ANNOUNCEMENT:
The Winner of The UC Berkeley Hong Yung Lee Book Award in Korean Studies
The Center for Korean Studies at UC Berkeley is honored to announce the inaugural winner of the UC Berkeley Hong Yung Lee Book Award in Korean Studies, Kinship Novels of Early Modern Korea: Between Genealogical Time and the Domestic Everyday (Columbia University Press, 2021), by Professor Ksenia Chizhova (Princeton University).
Kinship Novels of Early Modern Korea is a pioneering treatise on lineage novels [kamun sosŏl], a literary genre that has been understudied and underexamined, particularly in English-language academia. In the book, Prof. Chizhova assembles granular textual readings, historical inquiries and examinations, and theoretical illumination to put forward a compelling view of established kinship norms, intimate practices in the domestic spheres, and the development of the emotional self in late Chosŏn Korea.

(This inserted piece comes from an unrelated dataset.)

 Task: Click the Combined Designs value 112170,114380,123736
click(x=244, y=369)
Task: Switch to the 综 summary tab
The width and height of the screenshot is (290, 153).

The UC Berkeley Hong Yung Lee Book Award in Korean Studies and its $10,000 prize were created to support groundbreaking research and writing that seeks to further the field of Korean Studies. This book award was launched with the generous support of Whakyung Choi Lee. A ceremony and symposium to celebrate the award and Professor Chizhova’s achievement will be held at UC Berkeley on February 3, 2023.
The Center for Korean Studies at UC Berkeley is deeply grateful to all the authors and publishers who participated in this round of competition. We will soon be making a separate announcement launching next year’s competition, which will be open to submissions of Korean Studies books published in 2021 and 2022.